Esercizio A
Nel testo, da quale città era tornata l'amica?

*** Testo

Piove, sembra quasi uno scenario surreale di un film, la sera è così triste che mi sarei dovuta aspettare quella telefonata, mentre mi sorseggiavo allegramente il mio drink, era tornata una mi amica da Rimini, non ci vedevamo da un mese, a lei ho dovuto comunicare il mio dolore, io "sempre sorridente", perché altrimenti ci sarebbe rimasta male, ma ne avrei volentieri fatto a meno.

******
*** Materiali forniti

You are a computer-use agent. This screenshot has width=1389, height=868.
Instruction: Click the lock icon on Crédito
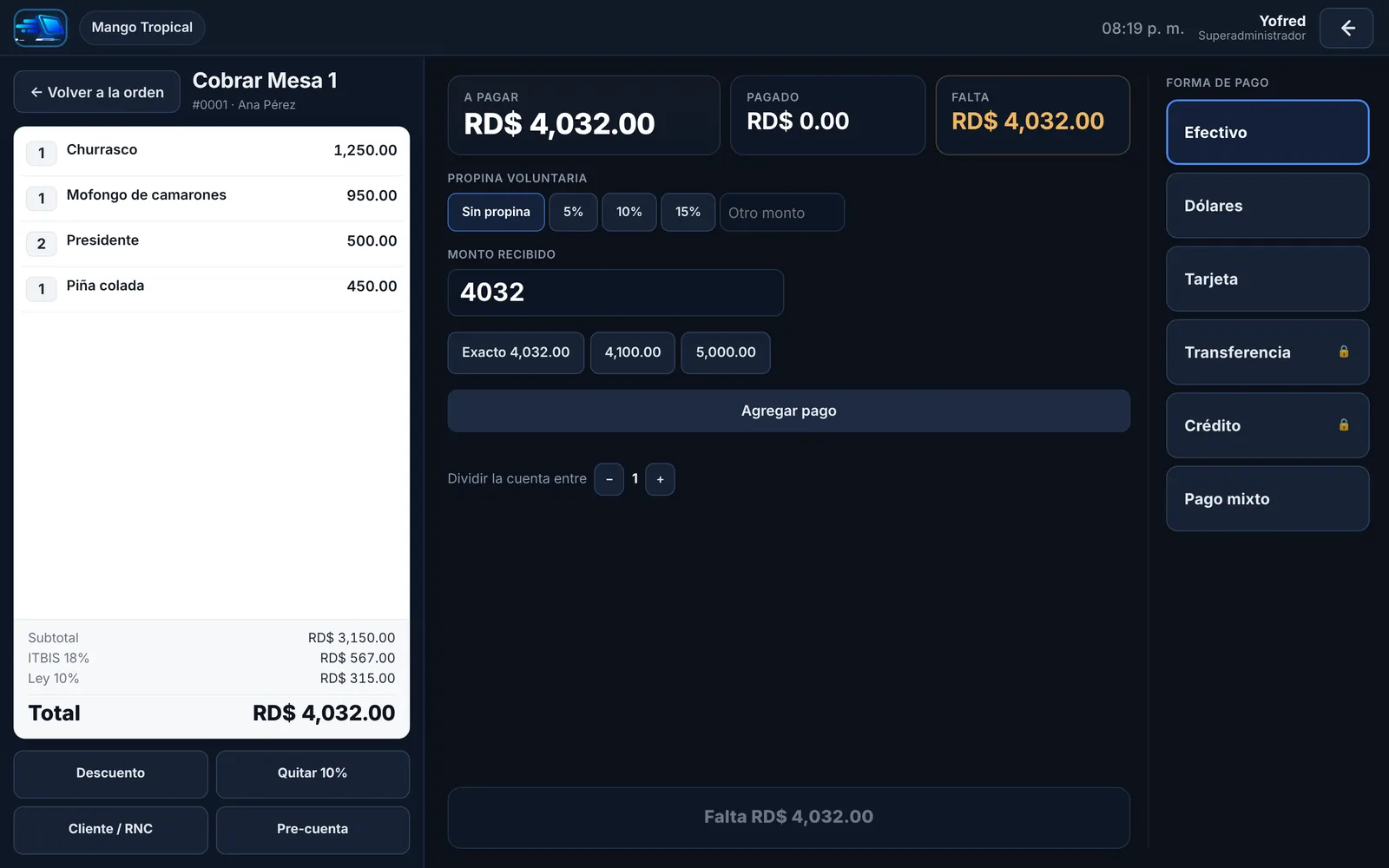(1344, 425)
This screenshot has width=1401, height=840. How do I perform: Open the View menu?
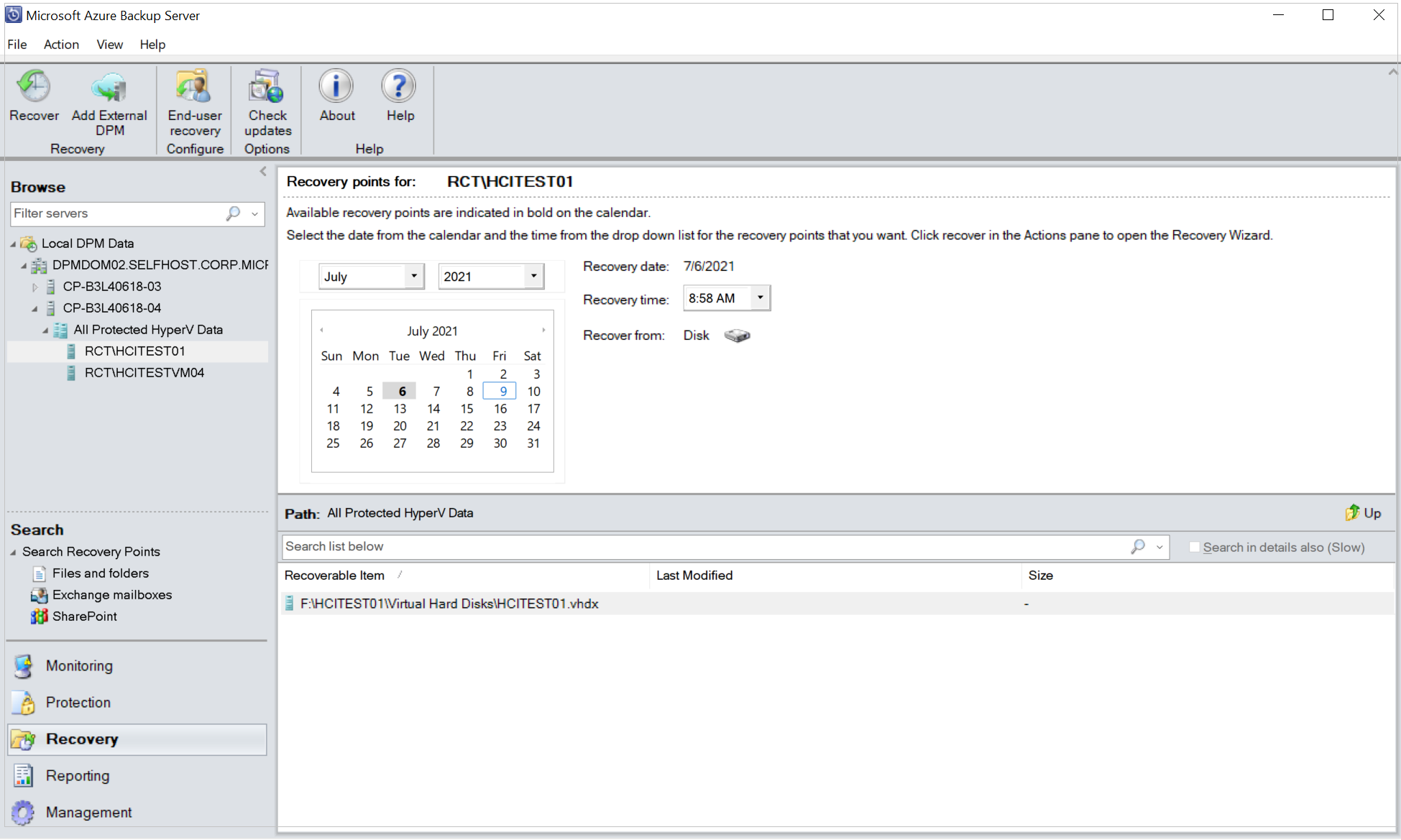coord(106,44)
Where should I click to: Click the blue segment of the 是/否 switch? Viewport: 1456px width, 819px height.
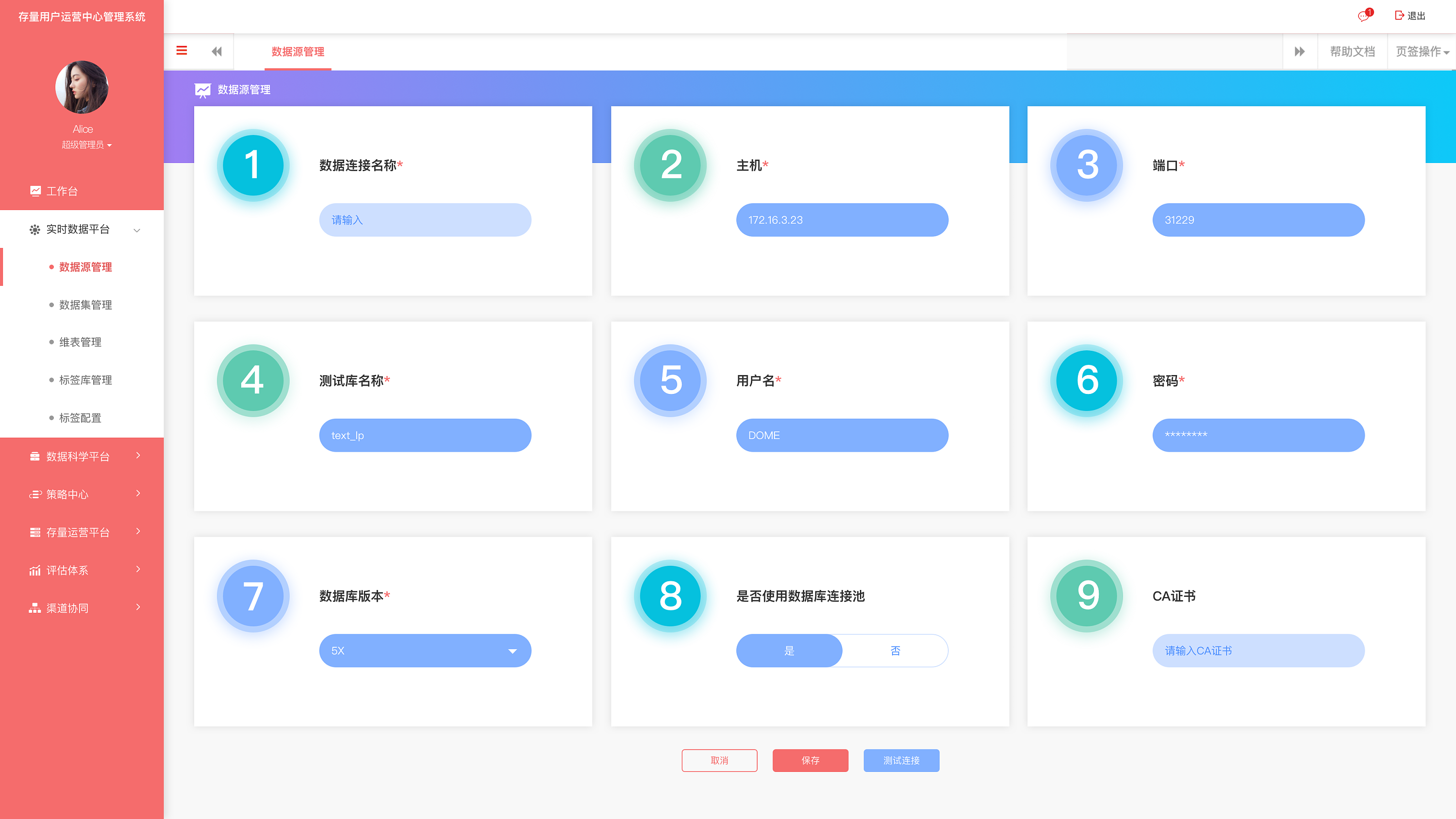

******

Esercizio B
Riporta come lista JSON di stringhe le righe dei materiali forniti, dalla riga che contiene "This screenshot has width=1401, height=840." fino alla fine dei materiali, estremi inclusi. Metti una stringa per riga, salta le righe vuote e lascia fuori le immagini.

Risposta svolta A
Da Rimini.

Risposta svolta B
[
  "This screenshot has width=1401, height=840. How do I perform: Open the View menu?",
  "coord(106,44)",
  "Where should I click to: Click the blue segment of the 是/否 switch? Viewport: 1456px width, 819px height."
]